Google Updates IP Address Log Retention Policy

By Dino Tsibouris & Mehmet Munur

On September 8, 2008, Google announced that it will reduce the amount of time it retains distinct IP addresses from 18 months to 9 months due to pressure from European regulators. This is not the first time, and likely not the last time, Google will have to amend its IP log retention period in order to comply with the European regulators’ strict policies.

In June of 2007, Google had to reduce the amount of time it retained distinct IP addresses from 24 months to 18 months, due to pressure from the EU Article 29 Data Protection Working Party. After 18 months of obtaining the IP addresses, Google anonymized its IP logs by replacing the last byte of the IP address with hashes (for example 216.54.106.###). Then, Google “firmly reject[ed] any suggestions that [it] could meet [its] legitimate interests in security, innovation and anti-fraud efforts with any retention period shorter than 18 months.”

This recent change in IP log retention policy is certainly in part due to the Working Party’s Opinion on Data Protection Issues Related to Search Engines released in March 2008. The Working Party suggested that the “retention of personal data and the corresponding retention period must always be justified (with concrete and relevant arguments) and reduced to a minimum, to improve transparency to ensure fair processing, and to guarantee proportionality with the purpose that justifies such retention.” More importantly, if “search engine providers retain personal data longer than 6 months, they will have to demonstrate comprehensively that it is strictly necessary for the service.” The Working party then concluded that “[i]n view of the initial explanations given by search engine providers on the possible purposes for collecting personal data, the Working Party does not see a basis for a retention period beyond 6 months.” It appears that Google’s rejection was not firm enough.

Before issuing this opinion, the Working Party sent questionnaires to many search engines. Undoubtedly, Google was one of the search engines that received a questionnaire. Google must have predicted that the Working Party would issue an opinion on IP addresses and cookie use as a result of this questionnaire. Google probably provided all the justifications that it could, but the Working Party was not satisfied. Considering that the Working Party concluded that logs should be retained for 6 months—not 9—Google either has a better justification, or another revision to its privacy policy awaits Google in the near future.

Google may also have problems with the methods it uses to anonymize the logs. The Working Party opinion also commented on Google’s anonymization methods and suggested that they may not be satisfactory under all circumstances. “Currently, some search engine providers truncate IPv4 addresses by removing the final [byte], thus in effect retaining information about the user's ISP or subnet, but not directly identifying the individual. The activity could then originate from any of 254 IP addresses. This may not always be enough to guarantee anonymisation.”

Furthermore, Google has not finalized the methods it is going to use to anonymize IP addresses. In its recent announcement, Google stated that it had not “sorted out all of the implementation details, and [it] may not be able to use precisely the same methods for anonymizing as [it] d[id] after 18 months . . . .” In other words, the anonymization used after 18 months and anonymization used after 9 months are different methods of anonymization. Considering that the Working Party is not satisfied with the first method under all circumstances, arguably, the Working Party may not be satisfied with the new method, either.
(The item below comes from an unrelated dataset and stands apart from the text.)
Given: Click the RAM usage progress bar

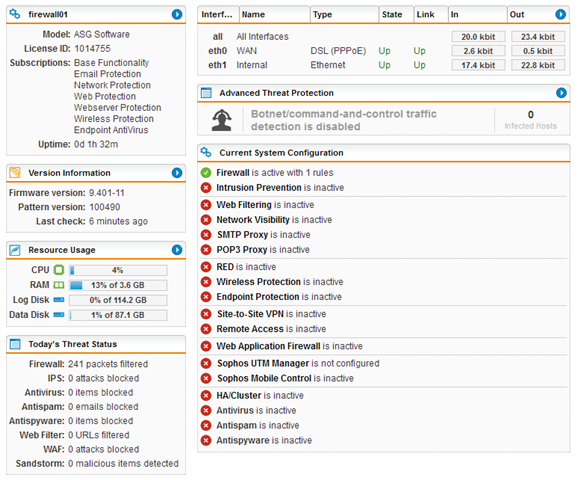Looking at the screenshot, I should 118,285.
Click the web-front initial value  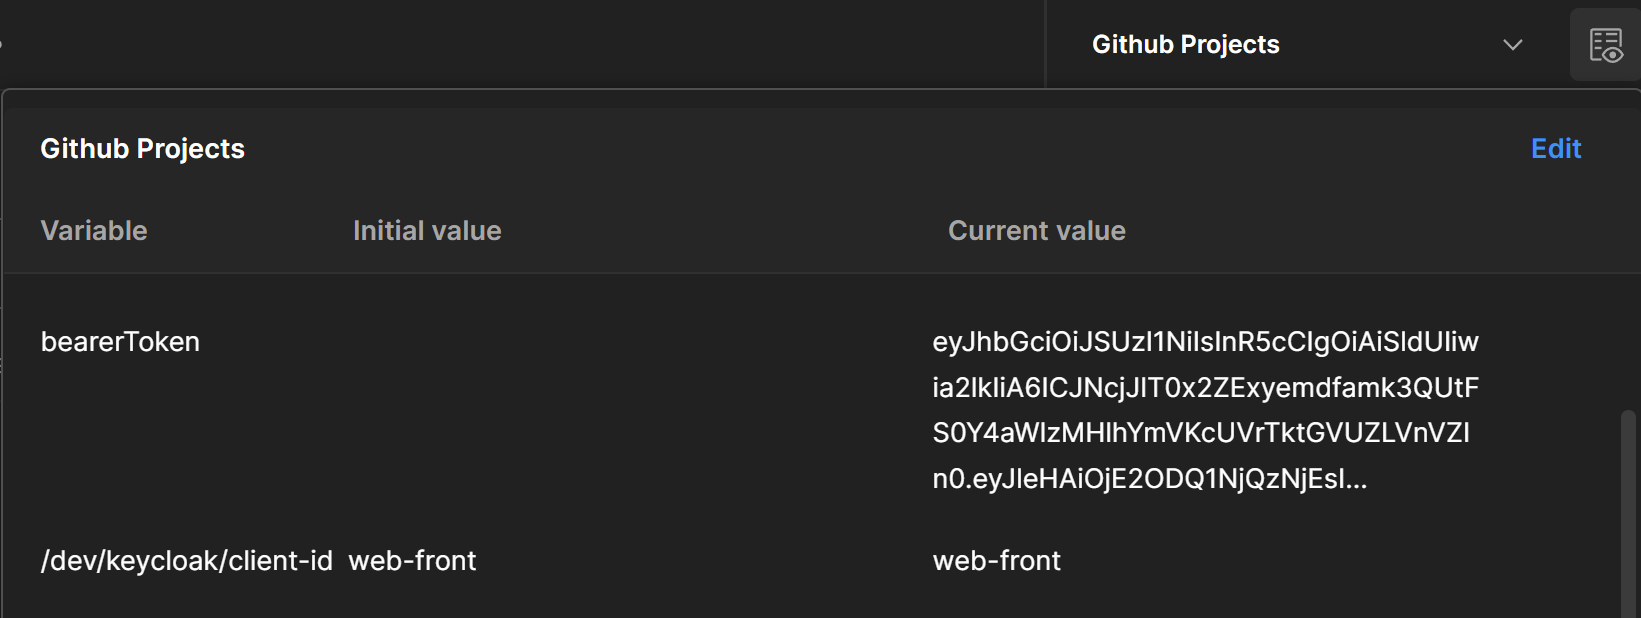pos(412,561)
One reason for this continuous disagreement over Google’s privacy policy may be about how Google and the European regulators think about privacy. IP address logs are an invaluable source of competitive information for Google; therefore, it would like to retain them unless they are shown to be personal data. In other words, presume the data to be non-personal unless proven otherwise. To support this view, Peter Fleischer, Google’s Global Privacy Counsel, argued in NY Times Bits and in his own blog that he did not think that IP addresses were private data under all circumstances. Both Mr. Fleischer and a Google engineer stressed that IP addresses did not always return to a unique individual but could shared among many users.

The Working Party disagreed. The Working Party opinion stated that “increasing number of ISPs distribute fixed IP addresses to individual users.” Then, the Working Party turned the presumption on its head by stating that “unless the [Search Engine] is in a position to distinguish with absolute certainty that the data correspond to users that cannot be identified, it will have to treat all IP information as personal data, to be on the safe side.” In sum, Google would like a sliding scale approach to IP addresses privacy while the Working Party sees all IP addresses as personal data. This stark difference in approach to privacy is likely to result in more revisions for Google’s IP address logs.

Certainly, Google appears to be taking a serious approach to privacy by creating Google Privacy Channel on YouTube, and drafting a reader friendly Terms of Use. Despite all its efforts, Google’s actions are likely to stay on the spotlight for some time to come. One cannot expect Google to give up so easily on IP address logs that allow Google to provide better services and get the upper hand on its competitors.